Activity
Look through the entries below and count the lines with "agent" in them; the reply is the number alone.
Start of Record set
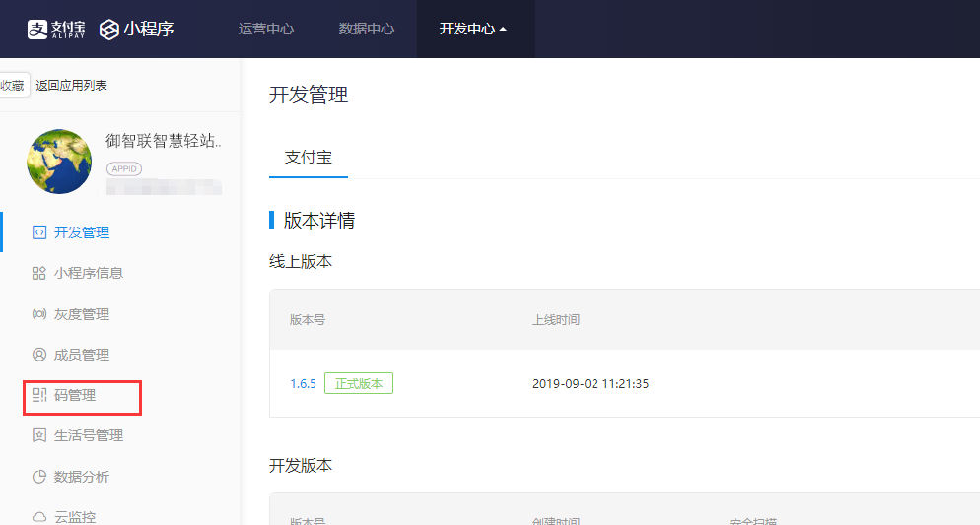Click the 码管理 QR code icon
This screenshot has width=980, height=525.
39,395
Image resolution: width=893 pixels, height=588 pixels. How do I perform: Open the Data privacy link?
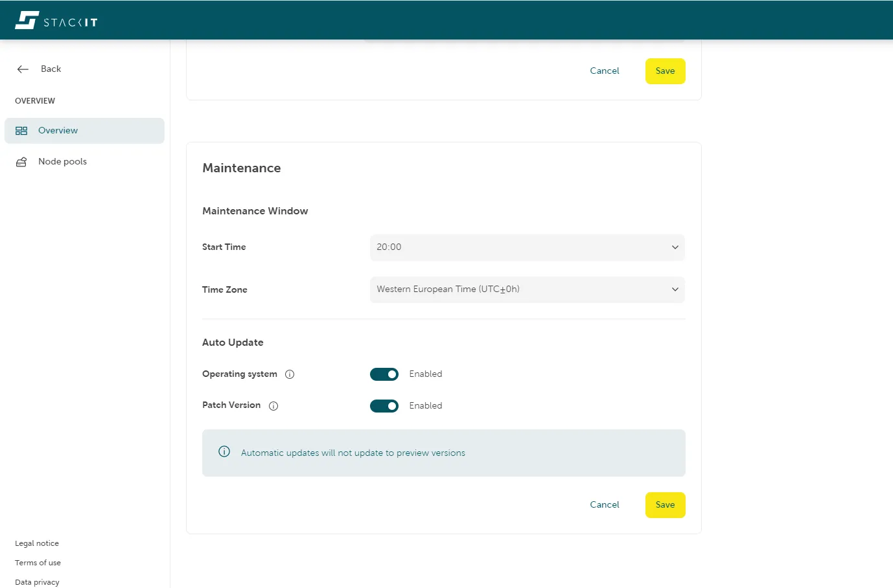click(x=36, y=582)
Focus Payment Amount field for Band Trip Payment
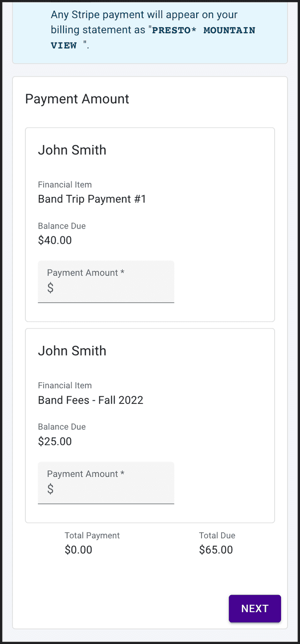This screenshot has height=644, width=300. [111, 288]
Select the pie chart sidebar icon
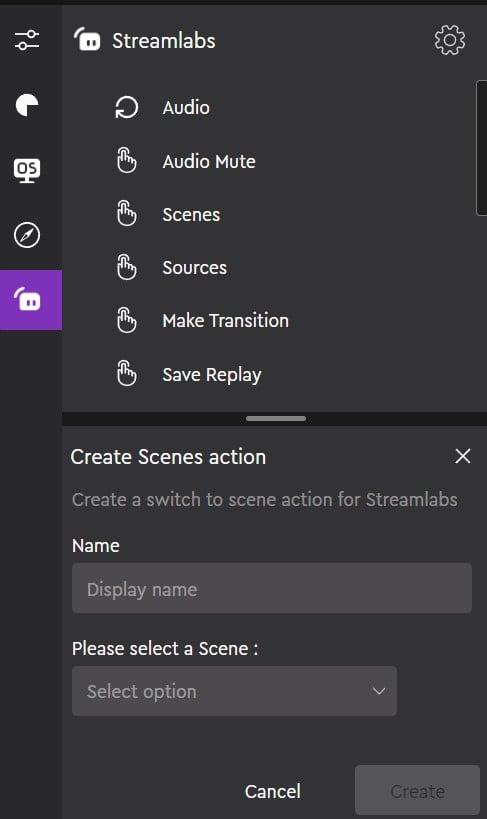Viewport: 487px width, 819px height. click(x=27, y=105)
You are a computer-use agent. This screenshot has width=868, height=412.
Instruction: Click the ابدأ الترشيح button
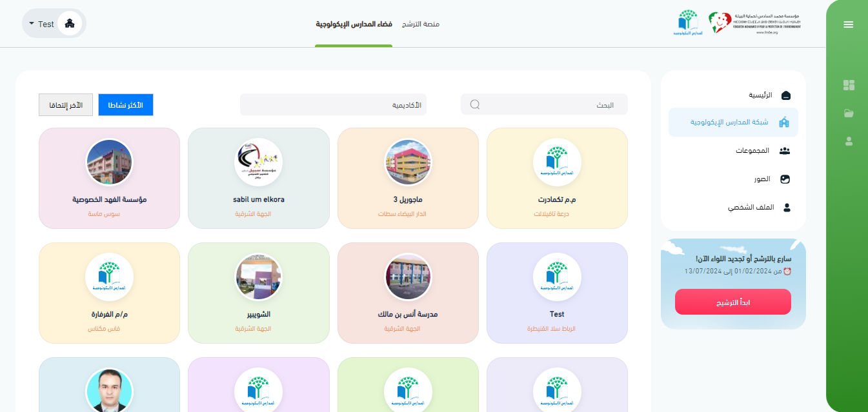(732, 302)
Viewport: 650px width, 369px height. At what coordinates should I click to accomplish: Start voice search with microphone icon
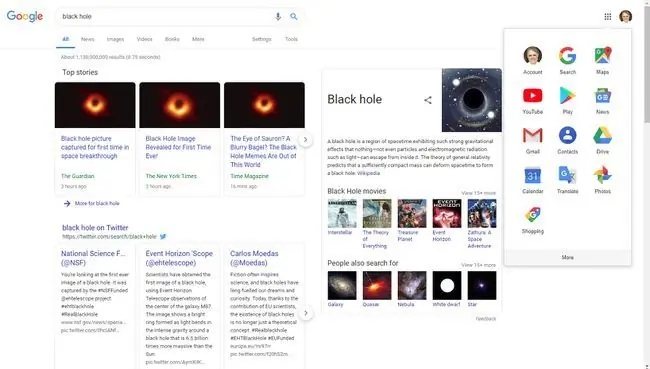point(278,16)
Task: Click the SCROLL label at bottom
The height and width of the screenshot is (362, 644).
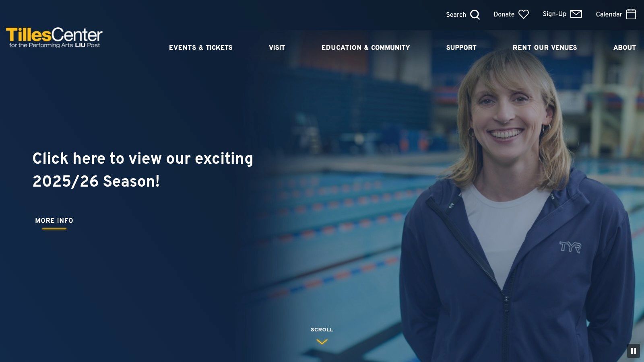Action: 322,329
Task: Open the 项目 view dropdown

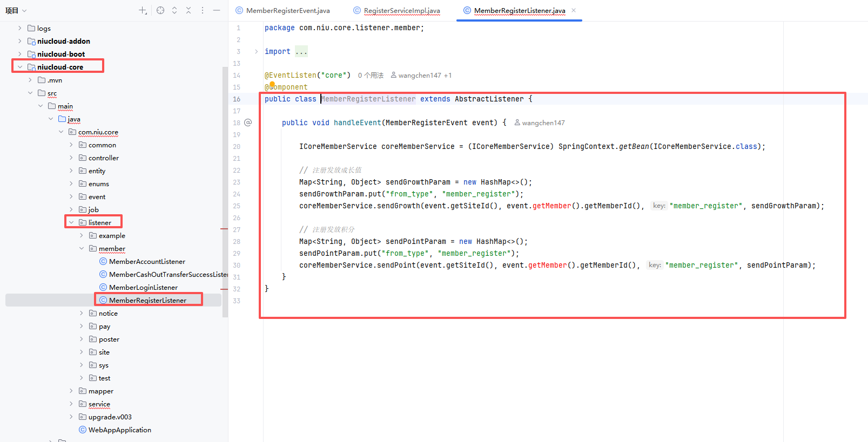Action: pos(16,10)
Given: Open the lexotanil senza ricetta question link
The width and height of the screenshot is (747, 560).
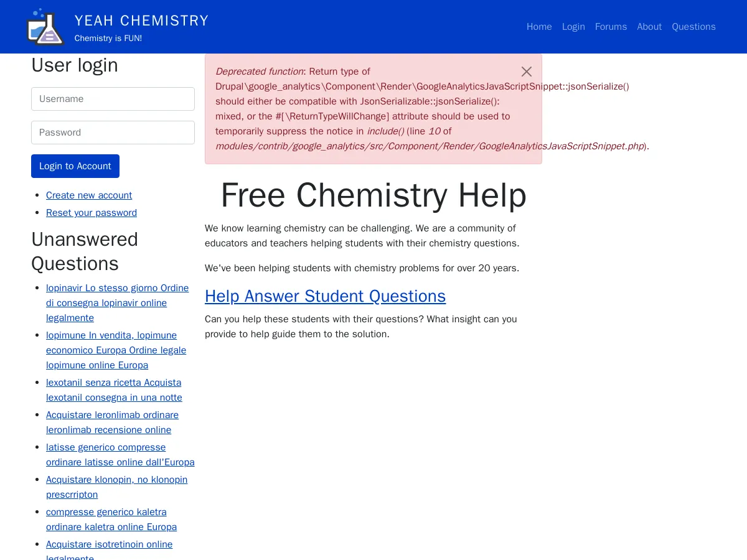Looking at the screenshot, I should 114,390.
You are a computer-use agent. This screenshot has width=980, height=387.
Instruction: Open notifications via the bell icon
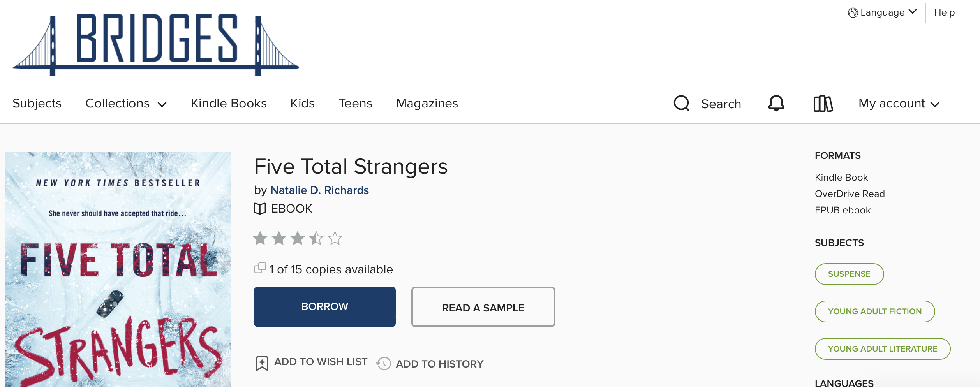click(x=776, y=104)
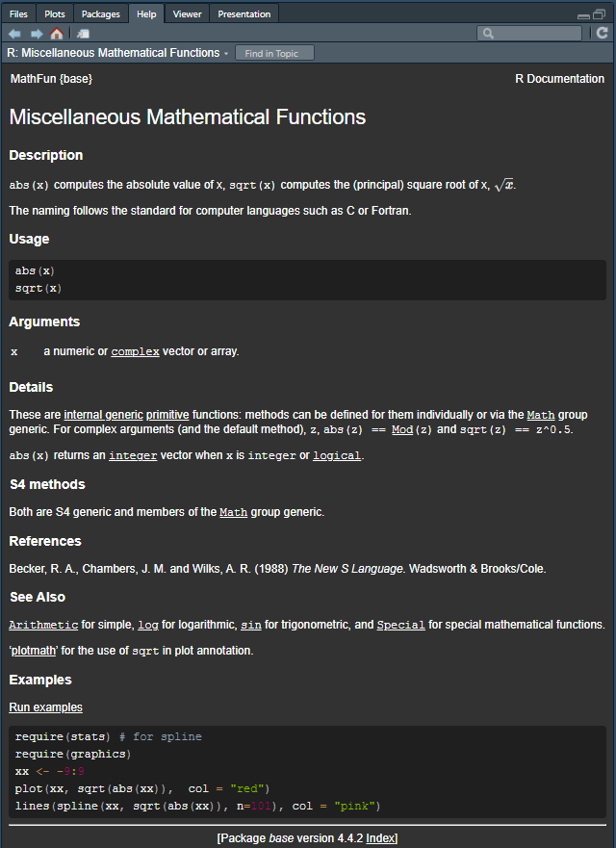The image size is (616, 848).
Task: Click the Run examples link
Action: pyautogui.click(x=45, y=707)
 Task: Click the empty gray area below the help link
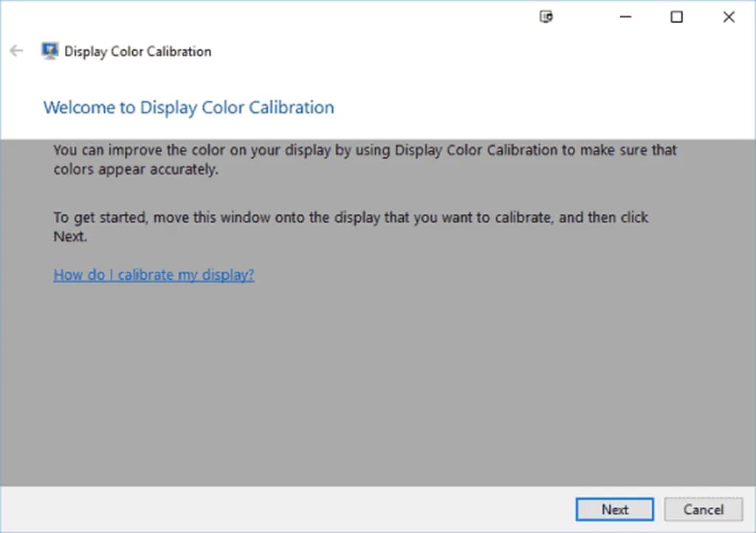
End of Record set
Output of the exercise
2